O caso dos Estados Unidos, a exceção entre países desenvolvidos
Nos EUA, não existe qualquer obrigatoriedade de concessão de férias pagas. Cabe ao empregador decidir se oferece ou não o benefício e, quando oferece, qual será a duração. Em média, quem tem acesso ao descanso costuma receber entre 10 e 14 dias por ano, mas uma parcela significativa dos trabalhadores não consegue usufruir sequer desse período. A ausência de regulamentação faz com que muitos funcionários abram mão de pausas para não comprometer o emprego ou a renda.

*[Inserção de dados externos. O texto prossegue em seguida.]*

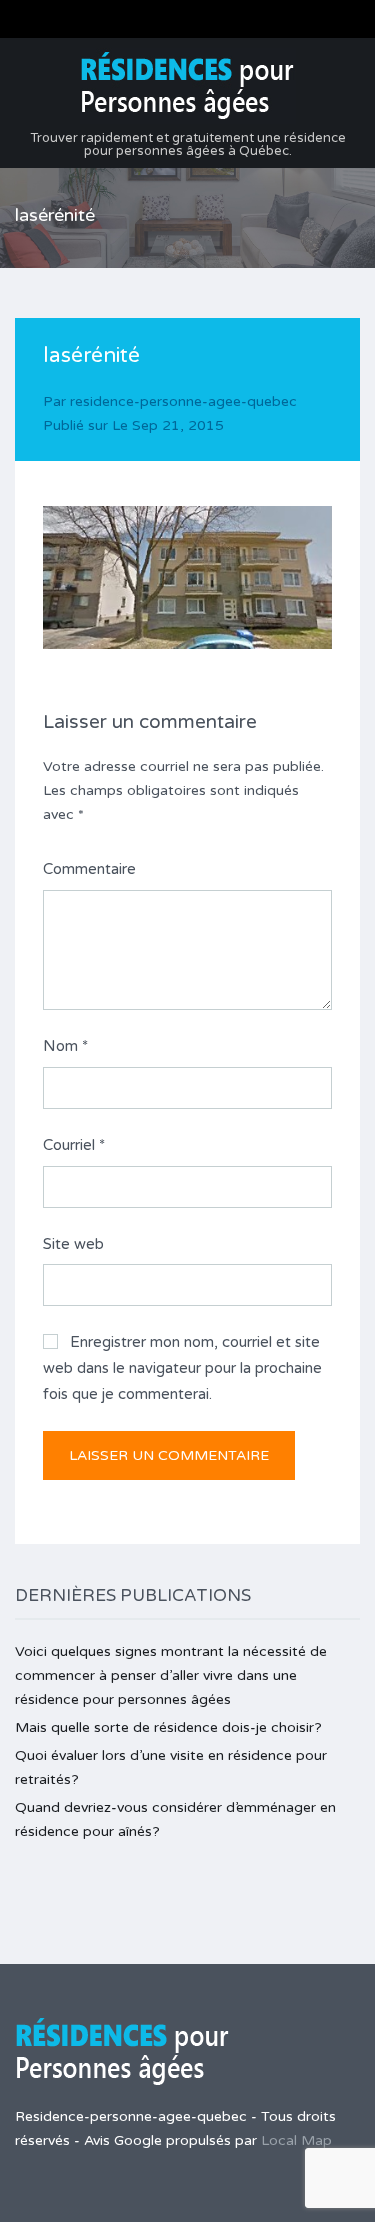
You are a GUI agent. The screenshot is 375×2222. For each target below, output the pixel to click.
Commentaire (89, 869)
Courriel (74, 1145)
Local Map (296, 2140)
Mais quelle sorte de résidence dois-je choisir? (168, 1727)
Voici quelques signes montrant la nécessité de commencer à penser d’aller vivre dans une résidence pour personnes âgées (171, 1675)
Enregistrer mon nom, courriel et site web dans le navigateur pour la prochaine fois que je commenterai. (182, 1367)
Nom (65, 1046)
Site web (73, 1244)
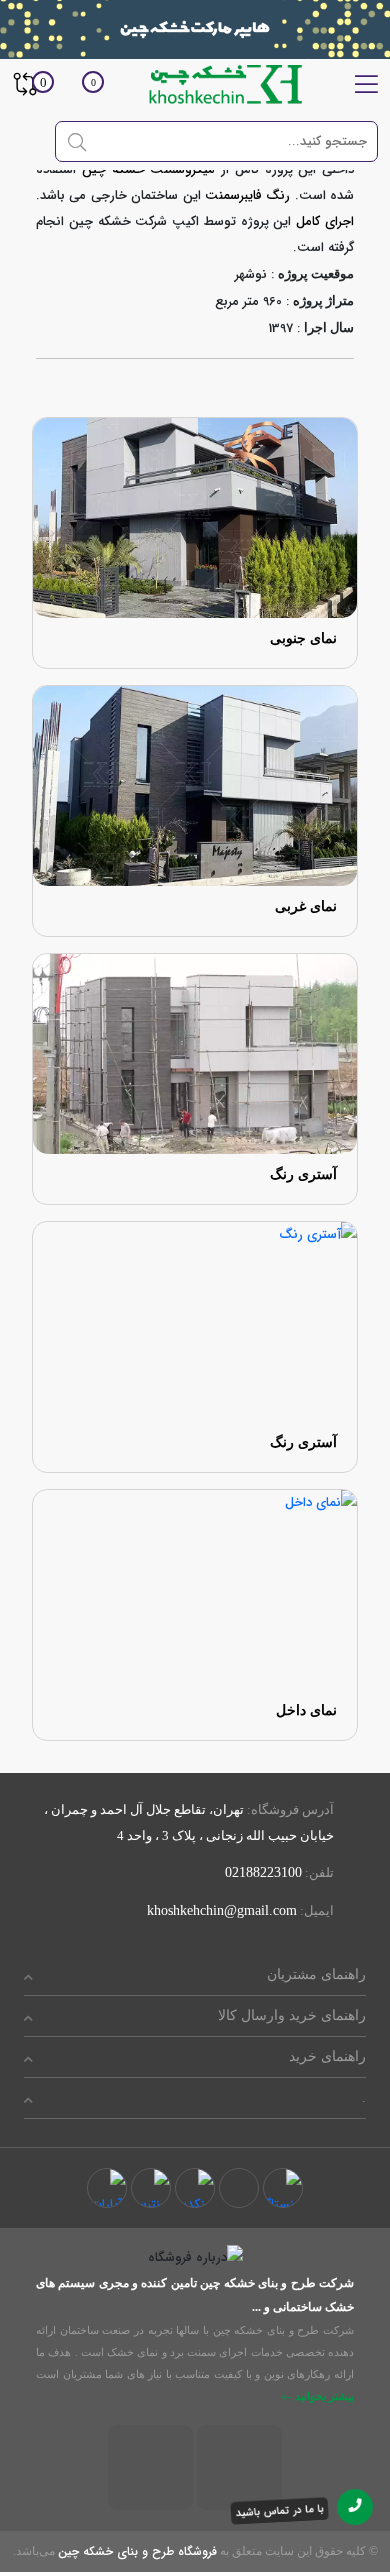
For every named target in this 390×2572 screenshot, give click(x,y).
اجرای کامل (325, 221)
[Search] (77, 141)
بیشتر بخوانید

Países asiáticos concentram os menores períodos de descanso
Embora a maioria das legislações ao redor do mundo assegure férias remuneradas, alguns países asiáticos oferecem períodos bastante reduzidos. Na China, o trabalhador recebe apenas cinco dias por ano. Filipinas e Tailândia adotam números semelhantes, garantindo entre cinco e seis dias de descanso. Apesar de curtos, esses períodos são remunerados, o que pelo menos assegura o vínculo empregatício durante a pausa.
Nações sem legislação específica para férias
Há ainda países que, assim como os Estados Unidos, não estabelecem dias mínimos de férias em suas leis trabalhistas. Entre eles estão Índia, Paquistão, Gâmbia e Sri Lanka. Nesses locais, a ausência de regulamentação cria cenários variados, dependendo da região e do tipo de contrato. As convenções da Organização Internacional do Trabalho (OIT) recomendam um período mínimo anual de descanso, mas as regras não são obrigatórias.
O contraste com grande parte do mundo
Enquanto a maioria das nações adota mecanismos de proteção ao descanso do trabalhador, o grupo de países sem regulamentação ou com períodos extremamente curtos permanece como exceção. A discussão sobre a importância das férias, porém, segue em pauta global, especialmente diante dos impactos da saúde mental e do aumento do burnout.